======== Source information ========
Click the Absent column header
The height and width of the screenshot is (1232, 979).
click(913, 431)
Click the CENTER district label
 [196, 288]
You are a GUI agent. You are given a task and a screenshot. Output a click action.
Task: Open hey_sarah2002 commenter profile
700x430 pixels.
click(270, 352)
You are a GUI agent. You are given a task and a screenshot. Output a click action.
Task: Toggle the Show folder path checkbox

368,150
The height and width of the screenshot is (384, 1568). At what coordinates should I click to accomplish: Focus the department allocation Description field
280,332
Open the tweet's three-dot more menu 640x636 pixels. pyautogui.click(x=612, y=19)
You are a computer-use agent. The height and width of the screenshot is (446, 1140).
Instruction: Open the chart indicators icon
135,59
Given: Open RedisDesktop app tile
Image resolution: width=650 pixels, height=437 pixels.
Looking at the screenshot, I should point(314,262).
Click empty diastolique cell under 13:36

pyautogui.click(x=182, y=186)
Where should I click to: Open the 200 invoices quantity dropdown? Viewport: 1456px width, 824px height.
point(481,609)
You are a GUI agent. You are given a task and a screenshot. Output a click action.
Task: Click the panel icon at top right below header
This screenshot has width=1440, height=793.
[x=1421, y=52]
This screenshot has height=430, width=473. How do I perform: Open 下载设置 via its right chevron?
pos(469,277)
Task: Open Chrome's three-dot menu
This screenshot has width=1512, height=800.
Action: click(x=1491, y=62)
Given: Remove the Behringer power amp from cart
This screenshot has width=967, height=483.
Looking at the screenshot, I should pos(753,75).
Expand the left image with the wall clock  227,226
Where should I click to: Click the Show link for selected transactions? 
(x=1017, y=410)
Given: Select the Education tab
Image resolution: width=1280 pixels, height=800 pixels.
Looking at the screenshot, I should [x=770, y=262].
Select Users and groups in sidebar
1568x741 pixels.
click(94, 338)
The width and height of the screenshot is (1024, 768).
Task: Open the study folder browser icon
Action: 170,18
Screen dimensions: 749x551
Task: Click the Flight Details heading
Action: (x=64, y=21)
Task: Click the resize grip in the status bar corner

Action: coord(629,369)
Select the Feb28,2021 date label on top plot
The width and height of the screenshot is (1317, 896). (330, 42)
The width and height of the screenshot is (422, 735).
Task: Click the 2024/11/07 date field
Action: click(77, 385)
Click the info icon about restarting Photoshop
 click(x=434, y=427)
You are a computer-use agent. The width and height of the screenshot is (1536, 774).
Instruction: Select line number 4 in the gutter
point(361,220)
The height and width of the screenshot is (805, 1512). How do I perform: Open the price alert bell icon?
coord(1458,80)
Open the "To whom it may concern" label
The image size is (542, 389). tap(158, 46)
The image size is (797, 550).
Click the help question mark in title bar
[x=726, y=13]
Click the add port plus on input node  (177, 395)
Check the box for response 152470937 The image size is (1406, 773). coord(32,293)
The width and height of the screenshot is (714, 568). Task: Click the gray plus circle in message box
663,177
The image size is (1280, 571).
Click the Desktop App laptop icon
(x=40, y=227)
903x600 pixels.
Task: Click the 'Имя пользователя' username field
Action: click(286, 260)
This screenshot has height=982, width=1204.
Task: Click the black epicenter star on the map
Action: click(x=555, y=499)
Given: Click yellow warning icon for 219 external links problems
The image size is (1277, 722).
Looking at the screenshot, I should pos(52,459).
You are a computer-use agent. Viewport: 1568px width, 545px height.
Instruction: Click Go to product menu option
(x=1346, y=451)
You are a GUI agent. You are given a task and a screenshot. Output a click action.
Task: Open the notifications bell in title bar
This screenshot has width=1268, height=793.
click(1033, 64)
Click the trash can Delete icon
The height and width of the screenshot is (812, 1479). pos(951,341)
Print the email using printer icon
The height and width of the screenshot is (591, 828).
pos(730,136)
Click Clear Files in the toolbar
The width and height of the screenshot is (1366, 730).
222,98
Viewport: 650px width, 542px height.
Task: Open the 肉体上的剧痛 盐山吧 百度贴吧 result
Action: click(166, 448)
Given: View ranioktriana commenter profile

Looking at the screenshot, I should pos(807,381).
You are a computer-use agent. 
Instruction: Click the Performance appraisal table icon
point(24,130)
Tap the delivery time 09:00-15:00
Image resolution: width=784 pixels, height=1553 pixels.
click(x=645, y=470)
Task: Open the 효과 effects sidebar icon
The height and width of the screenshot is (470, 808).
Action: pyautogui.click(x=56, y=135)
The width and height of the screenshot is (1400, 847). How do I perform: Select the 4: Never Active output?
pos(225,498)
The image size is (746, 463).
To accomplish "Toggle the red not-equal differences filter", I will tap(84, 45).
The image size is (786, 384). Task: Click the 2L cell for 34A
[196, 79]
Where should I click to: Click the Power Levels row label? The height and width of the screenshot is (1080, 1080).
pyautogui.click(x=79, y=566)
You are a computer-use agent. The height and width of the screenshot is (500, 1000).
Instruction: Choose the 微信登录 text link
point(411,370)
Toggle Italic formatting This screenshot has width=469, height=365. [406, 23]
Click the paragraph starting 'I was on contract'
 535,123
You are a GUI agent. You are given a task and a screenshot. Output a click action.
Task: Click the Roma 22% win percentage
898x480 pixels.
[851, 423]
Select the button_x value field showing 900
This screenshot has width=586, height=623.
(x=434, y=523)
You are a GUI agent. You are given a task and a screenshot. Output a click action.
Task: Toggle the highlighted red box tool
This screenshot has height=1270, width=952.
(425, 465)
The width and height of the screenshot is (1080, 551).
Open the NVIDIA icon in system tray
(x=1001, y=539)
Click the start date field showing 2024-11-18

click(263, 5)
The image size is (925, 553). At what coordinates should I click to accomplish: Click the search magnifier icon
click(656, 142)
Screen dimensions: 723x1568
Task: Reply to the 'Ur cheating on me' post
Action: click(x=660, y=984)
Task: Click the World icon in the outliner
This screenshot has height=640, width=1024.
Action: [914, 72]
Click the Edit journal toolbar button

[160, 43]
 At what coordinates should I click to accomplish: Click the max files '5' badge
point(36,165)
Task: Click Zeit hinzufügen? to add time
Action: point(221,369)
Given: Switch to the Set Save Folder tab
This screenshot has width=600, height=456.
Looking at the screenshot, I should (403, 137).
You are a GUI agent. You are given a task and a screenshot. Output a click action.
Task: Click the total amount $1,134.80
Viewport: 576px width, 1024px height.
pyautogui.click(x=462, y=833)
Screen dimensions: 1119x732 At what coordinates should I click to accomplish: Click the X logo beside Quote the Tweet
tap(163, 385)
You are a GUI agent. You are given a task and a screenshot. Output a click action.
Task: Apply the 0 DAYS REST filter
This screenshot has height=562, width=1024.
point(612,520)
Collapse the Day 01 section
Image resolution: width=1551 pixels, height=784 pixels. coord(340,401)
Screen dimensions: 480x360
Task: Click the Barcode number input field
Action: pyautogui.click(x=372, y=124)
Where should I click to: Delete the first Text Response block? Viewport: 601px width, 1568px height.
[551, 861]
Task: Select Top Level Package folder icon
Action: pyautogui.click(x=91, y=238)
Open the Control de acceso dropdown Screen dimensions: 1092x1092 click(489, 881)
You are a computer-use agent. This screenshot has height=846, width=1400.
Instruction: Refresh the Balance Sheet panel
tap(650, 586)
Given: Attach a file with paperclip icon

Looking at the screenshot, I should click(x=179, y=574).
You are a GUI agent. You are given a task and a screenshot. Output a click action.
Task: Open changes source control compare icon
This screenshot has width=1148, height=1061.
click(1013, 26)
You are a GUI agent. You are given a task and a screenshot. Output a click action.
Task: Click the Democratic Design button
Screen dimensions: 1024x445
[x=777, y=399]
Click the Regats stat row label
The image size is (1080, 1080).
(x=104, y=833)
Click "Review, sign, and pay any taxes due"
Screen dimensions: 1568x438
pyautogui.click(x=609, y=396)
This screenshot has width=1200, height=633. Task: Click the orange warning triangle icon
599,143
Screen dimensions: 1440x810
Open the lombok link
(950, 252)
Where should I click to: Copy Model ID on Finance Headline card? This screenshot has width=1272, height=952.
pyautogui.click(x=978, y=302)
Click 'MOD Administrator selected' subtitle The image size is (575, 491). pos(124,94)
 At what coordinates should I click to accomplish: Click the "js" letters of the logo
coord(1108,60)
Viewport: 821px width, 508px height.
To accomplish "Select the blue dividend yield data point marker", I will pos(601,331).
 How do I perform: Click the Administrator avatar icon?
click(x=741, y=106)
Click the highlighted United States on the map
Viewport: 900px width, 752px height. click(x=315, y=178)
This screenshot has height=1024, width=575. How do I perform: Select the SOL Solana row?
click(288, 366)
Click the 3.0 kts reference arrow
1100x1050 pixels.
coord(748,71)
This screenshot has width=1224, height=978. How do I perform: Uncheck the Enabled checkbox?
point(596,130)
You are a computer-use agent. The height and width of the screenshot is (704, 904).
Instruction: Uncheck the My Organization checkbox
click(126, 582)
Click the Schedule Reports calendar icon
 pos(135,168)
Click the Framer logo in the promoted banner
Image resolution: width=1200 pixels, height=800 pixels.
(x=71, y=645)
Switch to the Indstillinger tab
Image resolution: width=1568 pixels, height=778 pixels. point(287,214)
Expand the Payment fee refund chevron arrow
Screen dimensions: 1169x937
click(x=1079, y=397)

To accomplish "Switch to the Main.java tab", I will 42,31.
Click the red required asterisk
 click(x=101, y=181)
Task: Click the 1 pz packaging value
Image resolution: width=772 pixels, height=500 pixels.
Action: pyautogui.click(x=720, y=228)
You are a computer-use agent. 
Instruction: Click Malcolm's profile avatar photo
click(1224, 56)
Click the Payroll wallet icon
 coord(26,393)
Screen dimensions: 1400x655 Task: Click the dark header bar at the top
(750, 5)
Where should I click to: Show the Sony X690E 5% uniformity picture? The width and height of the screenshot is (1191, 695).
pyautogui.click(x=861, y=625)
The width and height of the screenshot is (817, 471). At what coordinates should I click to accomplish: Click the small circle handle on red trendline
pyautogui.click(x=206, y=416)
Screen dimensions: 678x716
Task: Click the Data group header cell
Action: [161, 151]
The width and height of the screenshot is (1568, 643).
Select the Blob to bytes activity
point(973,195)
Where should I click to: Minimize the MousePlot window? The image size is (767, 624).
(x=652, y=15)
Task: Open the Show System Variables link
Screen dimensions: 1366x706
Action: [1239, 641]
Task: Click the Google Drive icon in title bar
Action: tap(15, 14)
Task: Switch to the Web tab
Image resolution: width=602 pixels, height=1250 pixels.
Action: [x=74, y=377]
========
__Problem to work on__:
Copy every line in the records above that contains the word "filter".

__Solution below__:
To accomplish "Toggle the red not-equal differences filter", I will tap(84, 45).
Task: Apply the 0 DAYS REST filter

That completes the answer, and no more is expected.